What you need to do:
Print, with no pictures, the exact lines that run from the one containing "Given: Click the HCID" through the last line of the material below, both ends included.

Available records:
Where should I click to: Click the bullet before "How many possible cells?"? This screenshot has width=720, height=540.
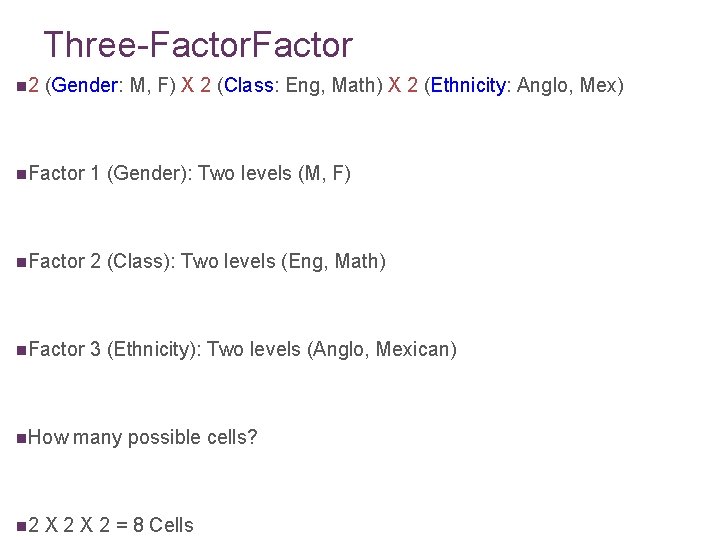pos(22,438)
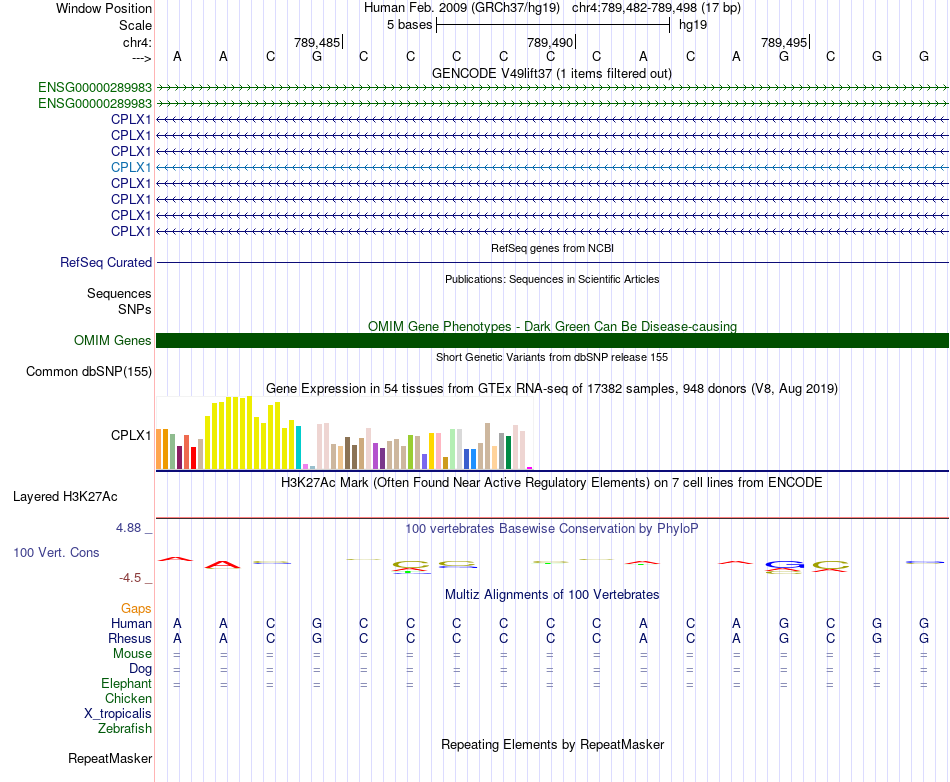This screenshot has width=950, height=782.
Task: Click the dark green OMIM Genes bar
Action: click(552, 340)
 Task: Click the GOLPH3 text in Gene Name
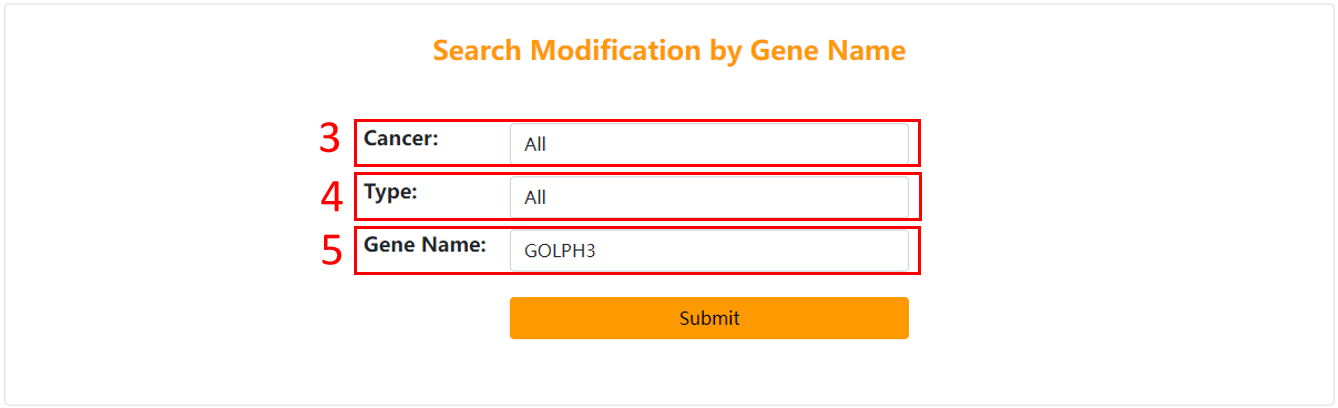pyautogui.click(x=559, y=251)
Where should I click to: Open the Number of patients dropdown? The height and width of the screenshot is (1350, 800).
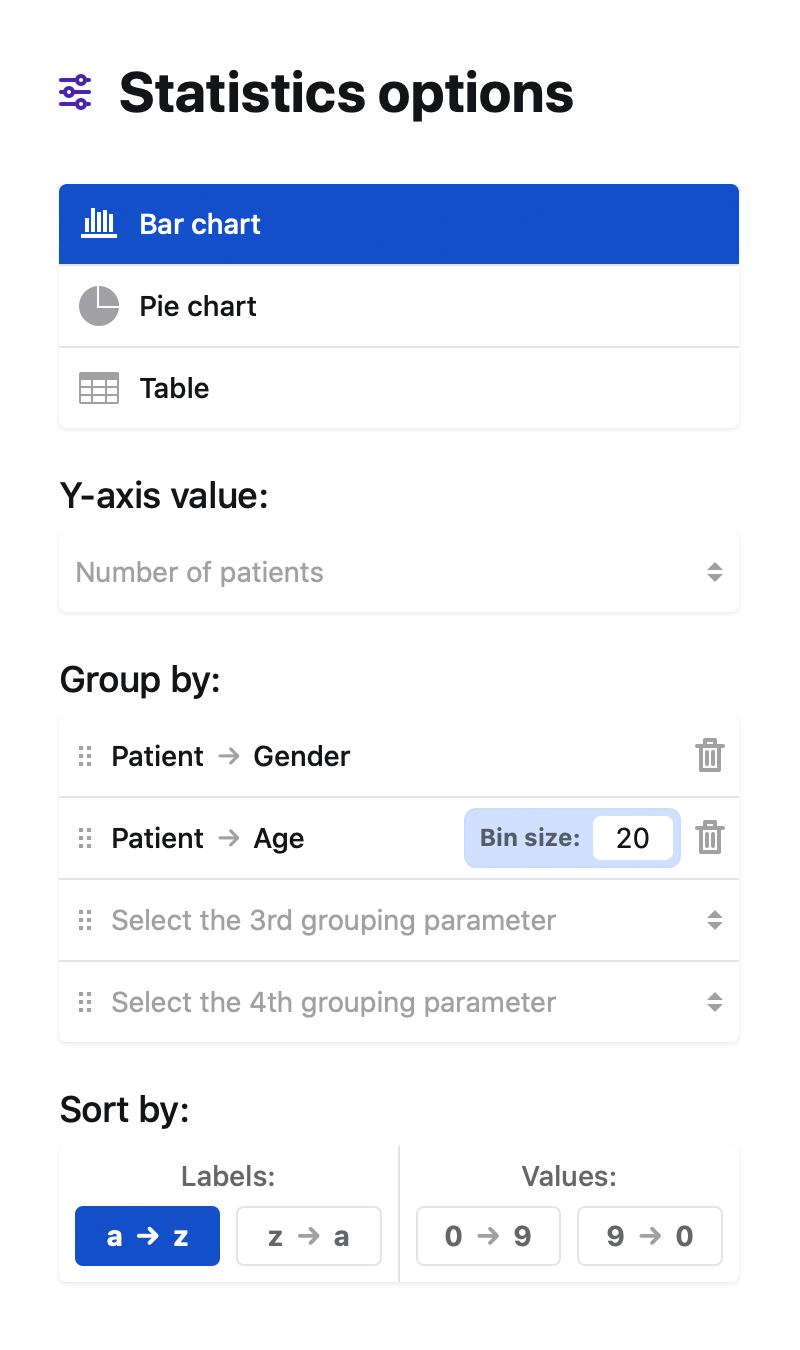(399, 572)
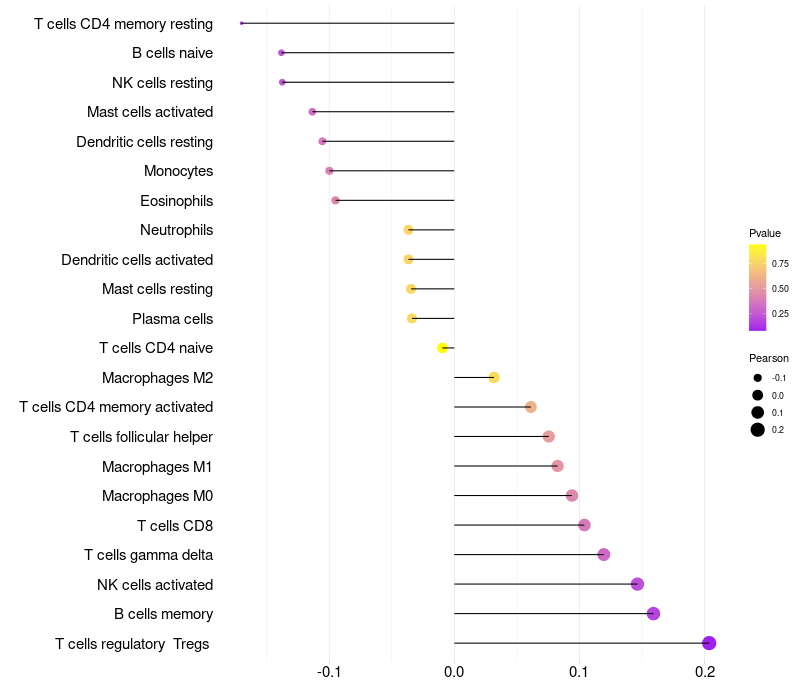The width and height of the screenshot is (800, 700).
Task: Click the T cells regulatory Tregs data point
Action: pyautogui.click(x=709, y=643)
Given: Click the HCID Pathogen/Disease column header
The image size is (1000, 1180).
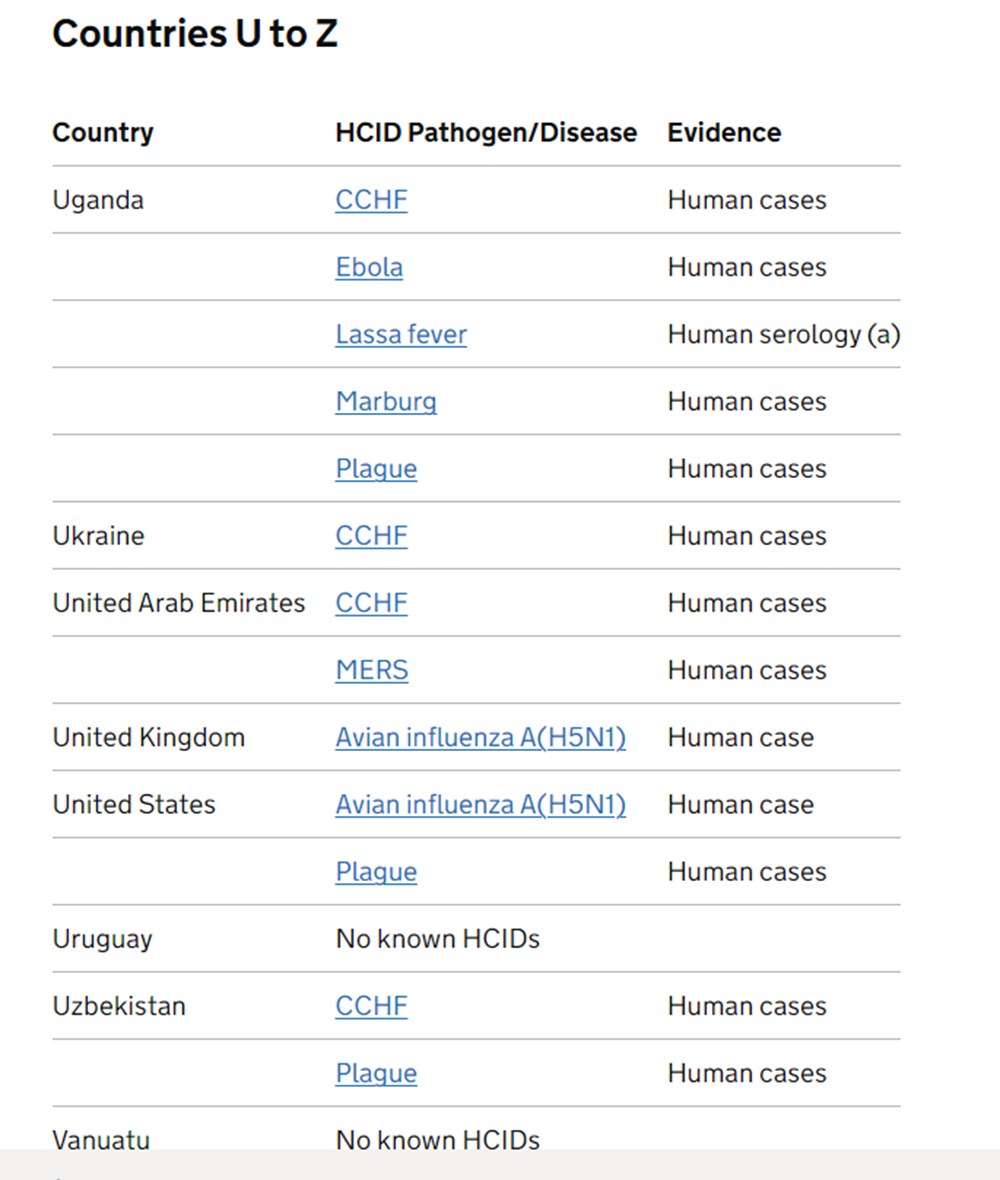Looking at the screenshot, I should click(486, 132).
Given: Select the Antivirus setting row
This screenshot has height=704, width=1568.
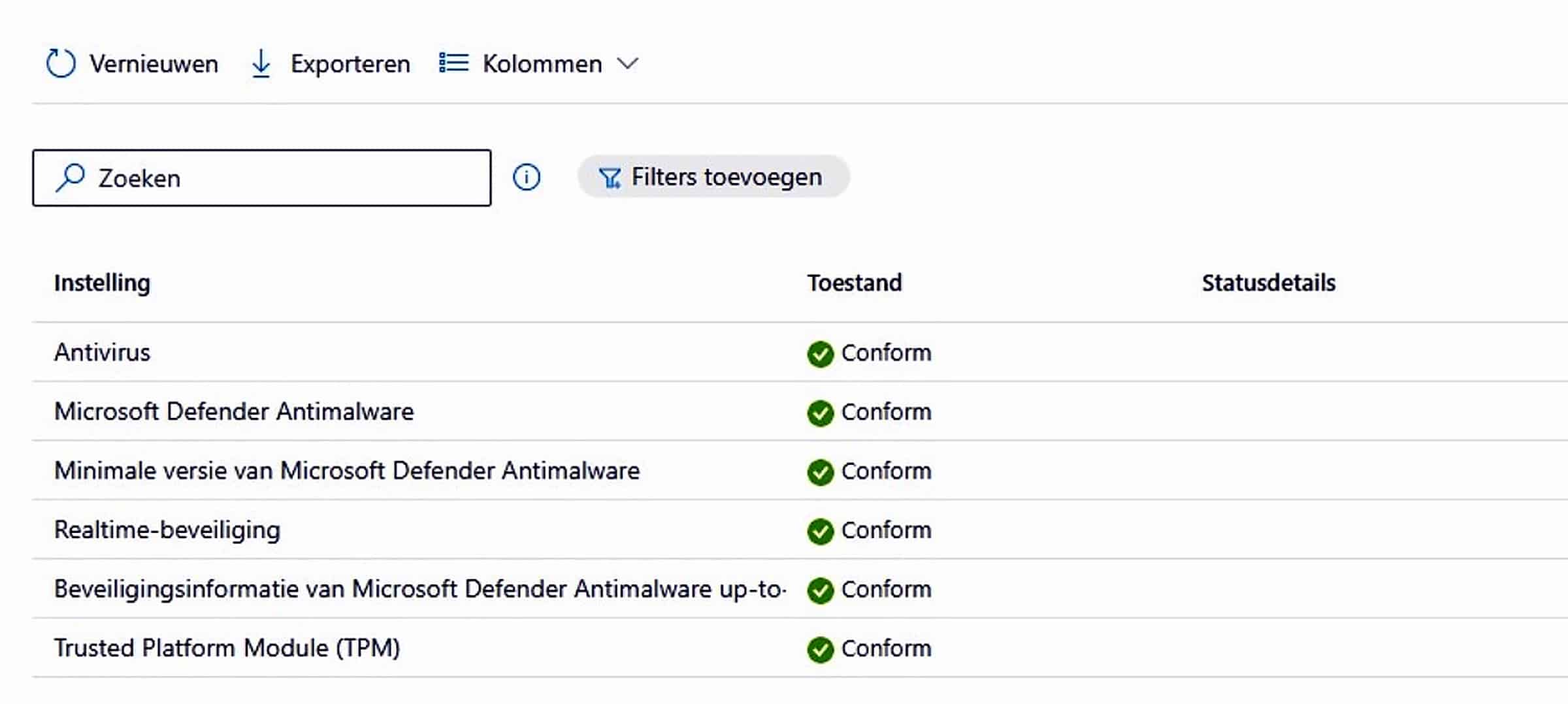Looking at the screenshot, I should point(800,353).
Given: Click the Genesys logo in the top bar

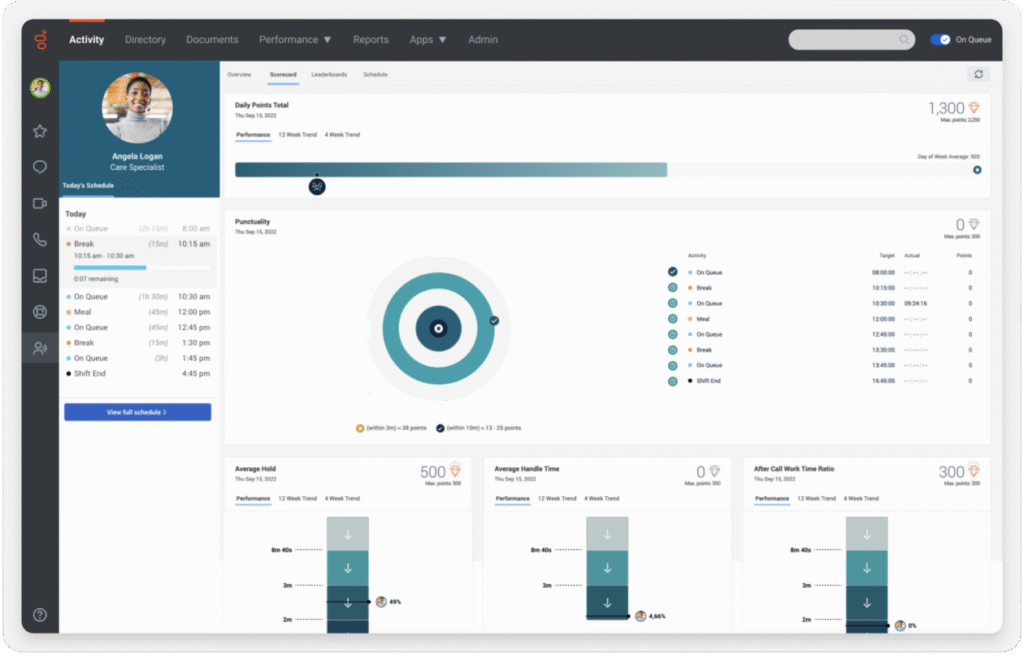Looking at the screenshot, I should pyautogui.click(x=40, y=40).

Your response:
Given: Click the HCID Pathogen/Disease column header
The image size is (1000, 1180).
Looking at the screenshot, I should click(486, 132).
Given: Select the Antivirus setting row
This screenshot has height=704, width=1568.
Looking at the screenshot, I should point(800,353).
Given: Click the Genesys logo in the top bar

Looking at the screenshot, I should pyautogui.click(x=40, y=40).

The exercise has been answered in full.